IV

 

 

QUI ?

Une chose était sûre, avait-on affirmé à Sheklov — cela ne venait pas de ce côté-ci de la galaxie, ni même du cosmos. Leur vaisseau émettait constamment des étincelles. Sur l’orbite de Pluton, il était soumis à un bombardement incessant de poussières cosmiques. Or, à son contact, elles se transformaient en énergie. Une seule explication : le vaisseau est fait d’antimatière, logiquement, il provient donc d’un anti-monde.

Les extra-terrestres ne semblaient pas en souffrir. C’était un problème qu’ils avaient résolu, comme ils avaient résolu, semblait-il, le problème que leur posait l’humanité.

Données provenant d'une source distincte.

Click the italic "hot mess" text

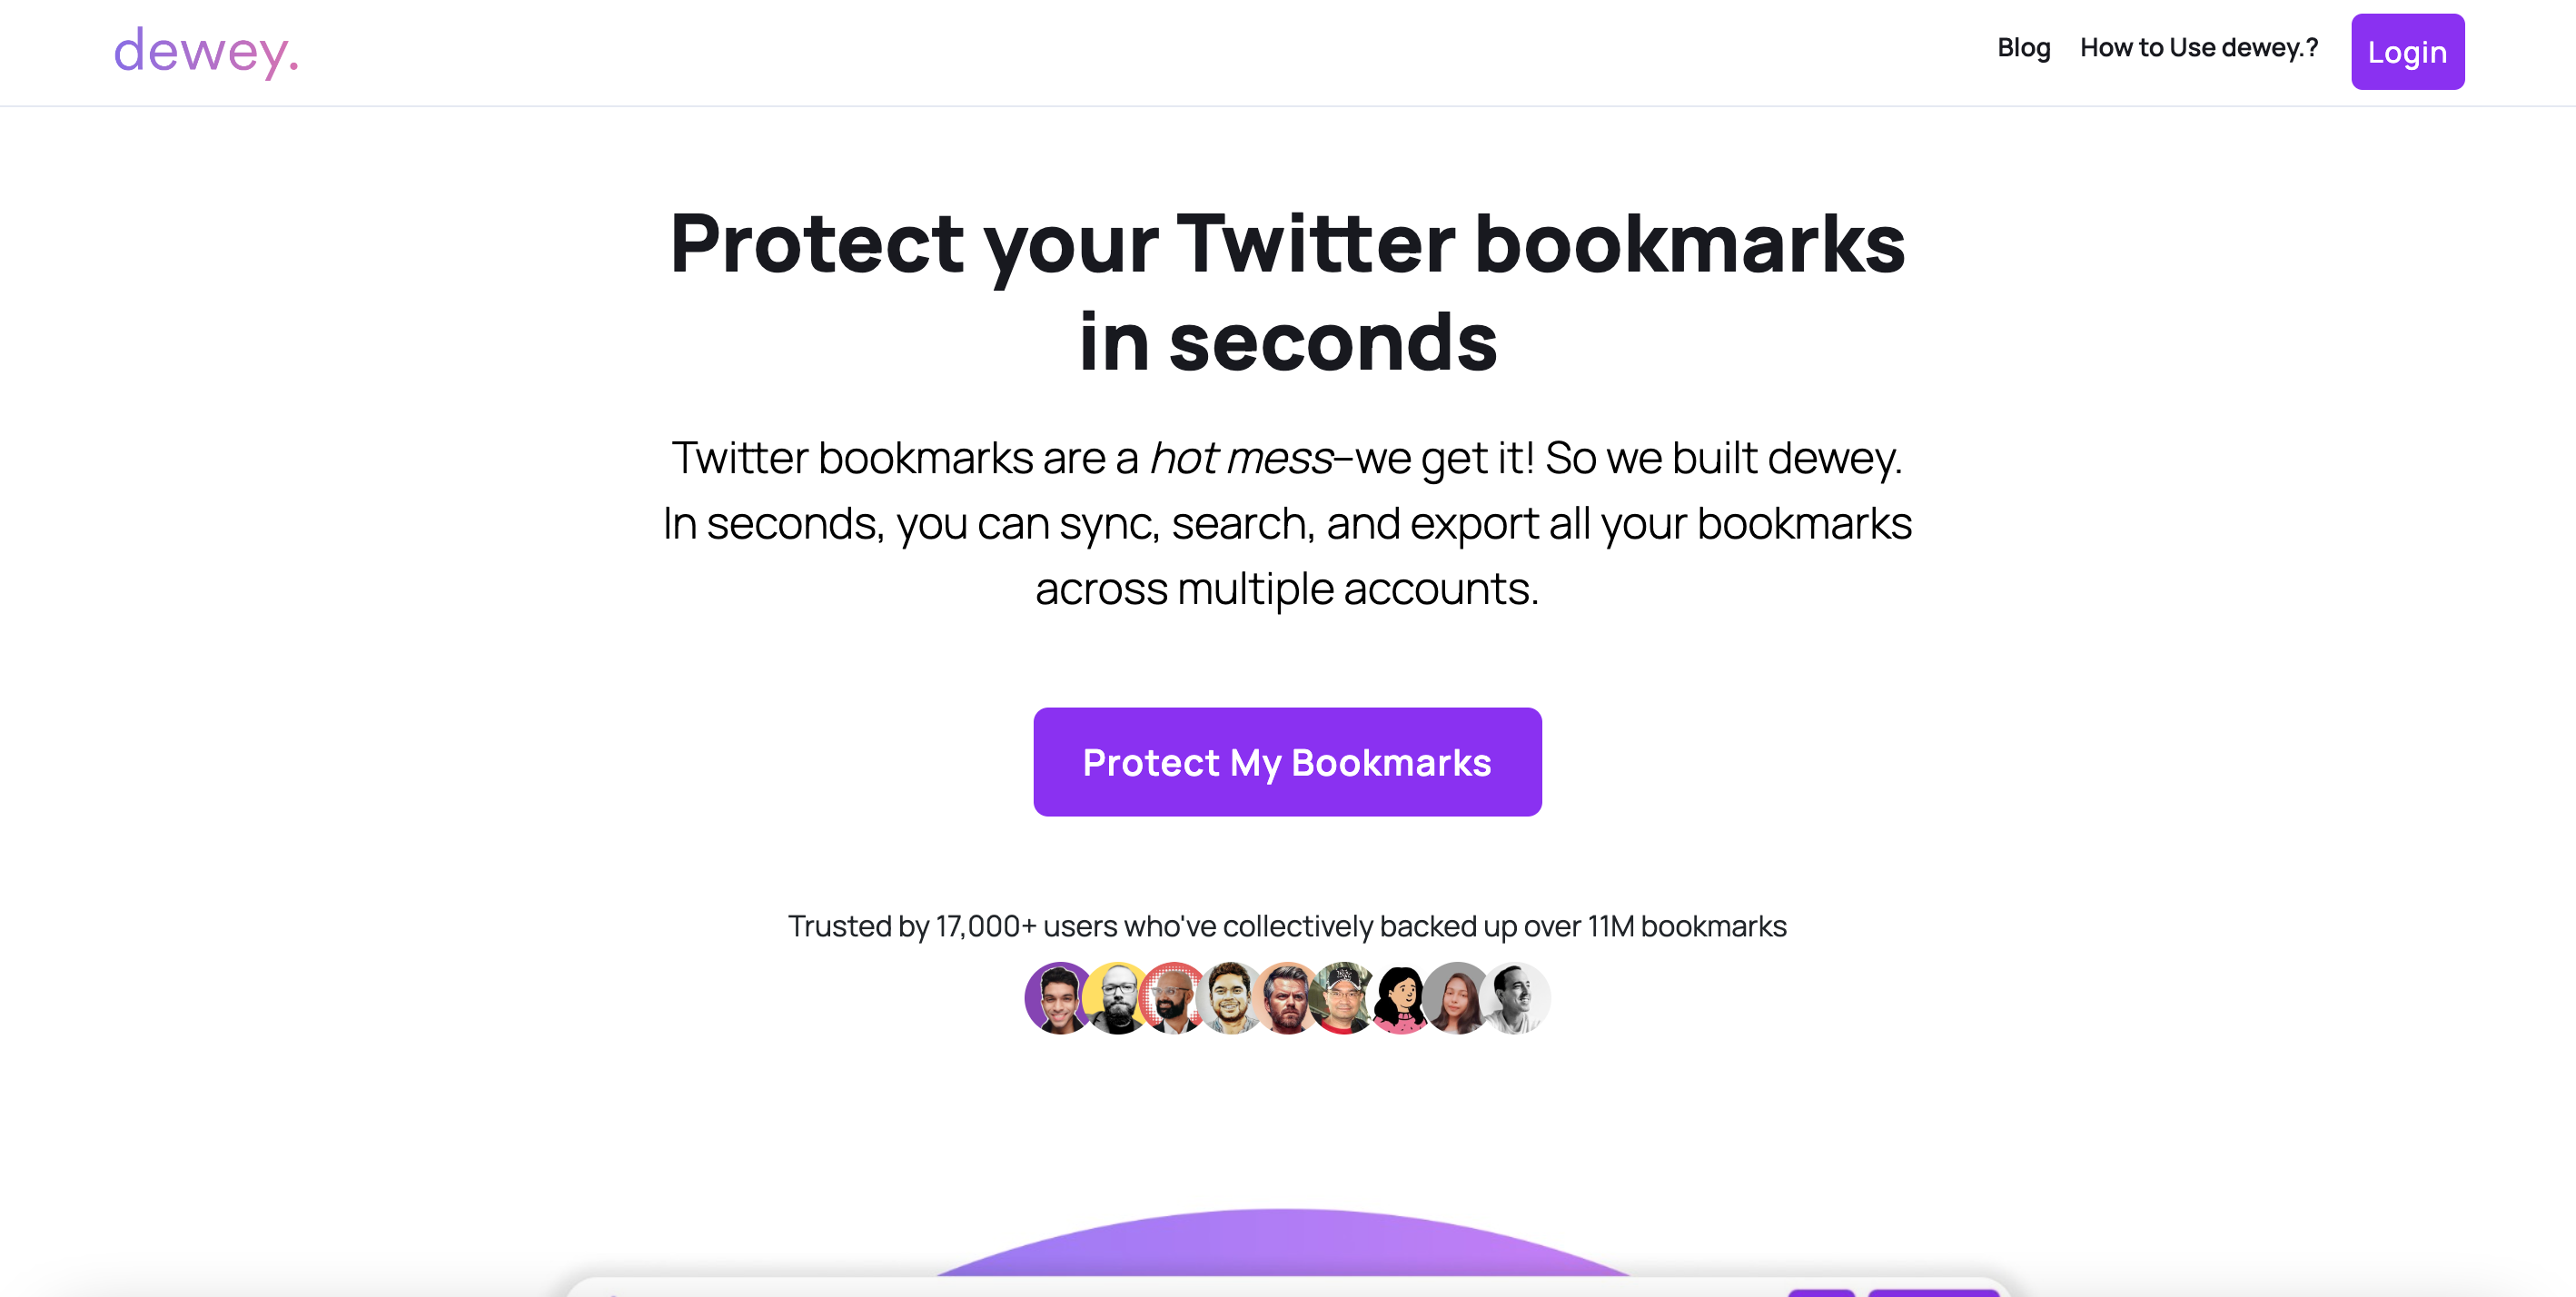[x=1240, y=458]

Ou plutôt, comme ils avaient pensé que l’humanité se chargerait bien elle-même de résoudre le problème qu’elle leur posait.

 

 

Ils ont une énorme avance sur nous, dit Sheklov, quand Turpin eut repris quelques couleurs, ils nous font peur. Jusqu’à présent, nous ne sommes pas parvenus à communiquer avec eux, et cela fait trois ans que nous essayons ! Il faut pourtant que nous réussissions à établir le contact d’une manière ou une autre, car si nous n’arrivons pas à les convaincre que nous sommes une race avec laquelle on peut s’entendre, ils ont non seulement les moyens mais, selon toute apparence, l’intention de nous renvoyer un millier d’années en arrière. En transformant, comme je vous le laissais entendre, une ville d’Amérique en pure énergie.

Comment le savez-vous, si vous ne communiquez pas avec eux ? lança Turpin.

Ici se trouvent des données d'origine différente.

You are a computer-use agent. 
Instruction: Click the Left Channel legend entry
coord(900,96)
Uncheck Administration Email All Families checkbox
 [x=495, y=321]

Le problème est à sens unique : ils ont, quant à eux, fait la preuve qu’ils en savaient long sur nous, en projetant des images dans un nuage de gaz en suspension dans l’espace. Aux dires des experts, ils auraient créé des champs gravitationnels limités pour y projeter les images, qu’ils colorient au moyen de radiations inconnues. Ils ont des siècles d’avance sur nous, je vous dis.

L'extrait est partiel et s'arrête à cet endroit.